Top of Records supplied

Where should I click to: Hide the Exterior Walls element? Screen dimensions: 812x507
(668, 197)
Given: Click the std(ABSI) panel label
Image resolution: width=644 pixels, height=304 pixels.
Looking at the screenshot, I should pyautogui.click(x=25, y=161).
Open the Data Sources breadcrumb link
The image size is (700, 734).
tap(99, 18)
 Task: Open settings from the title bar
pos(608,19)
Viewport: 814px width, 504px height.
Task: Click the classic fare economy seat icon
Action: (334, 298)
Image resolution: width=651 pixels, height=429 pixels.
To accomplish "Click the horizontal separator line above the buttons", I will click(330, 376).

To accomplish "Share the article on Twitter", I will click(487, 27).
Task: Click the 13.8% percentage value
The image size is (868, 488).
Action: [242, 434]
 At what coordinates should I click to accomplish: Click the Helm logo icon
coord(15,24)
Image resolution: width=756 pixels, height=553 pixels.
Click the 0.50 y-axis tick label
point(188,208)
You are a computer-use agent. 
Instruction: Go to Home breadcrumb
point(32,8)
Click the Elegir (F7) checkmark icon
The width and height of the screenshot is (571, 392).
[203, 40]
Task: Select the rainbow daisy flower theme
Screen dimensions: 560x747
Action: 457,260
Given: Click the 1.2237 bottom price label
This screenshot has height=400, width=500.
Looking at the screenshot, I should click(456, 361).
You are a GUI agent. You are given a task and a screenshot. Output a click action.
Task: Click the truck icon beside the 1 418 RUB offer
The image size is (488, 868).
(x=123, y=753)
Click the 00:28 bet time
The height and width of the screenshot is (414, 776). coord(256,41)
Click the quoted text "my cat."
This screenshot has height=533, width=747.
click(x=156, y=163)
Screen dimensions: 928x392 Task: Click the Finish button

Bottom of Records supplied

Output only the lines that run from the one containing "Image resolution: width=756" through the last line of the material above, both included.

> **Answer for the task**
Image resolution: width=756 pixels, height=553 pixels.
Click the 0.50 y-axis tick label
point(188,208)
You are a computer-use agent. 
Instruction: Go to Home breadcrumb
point(32,8)
Click the Elegir (F7) checkmark icon
The width and height of the screenshot is (571, 392).
[203, 40]
Task: Select the rainbow daisy flower theme
Screen dimensions: 560x747
Action: 457,260
Given: Click the 1.2237 bottom price label
This screenshot has height=400, width=500.
Looking at the screenshot, I should click(456, 361).
You are a GUI agent. You are given a task and a screenshot. Output a click action.
Task: Click the truck icon beside the 1 418 RUB offer
The image size is (488, 868).
(x=123, y=753)
Click the 00:28 bet time
The height and width of the screenshot is (414, 776). coord(256,41)
Click the quoted text "my cat."
This screenshot has height=533, width=747.
click(x=156, y=163)
Screen dimensions: 928x392 Task: Click the Finish button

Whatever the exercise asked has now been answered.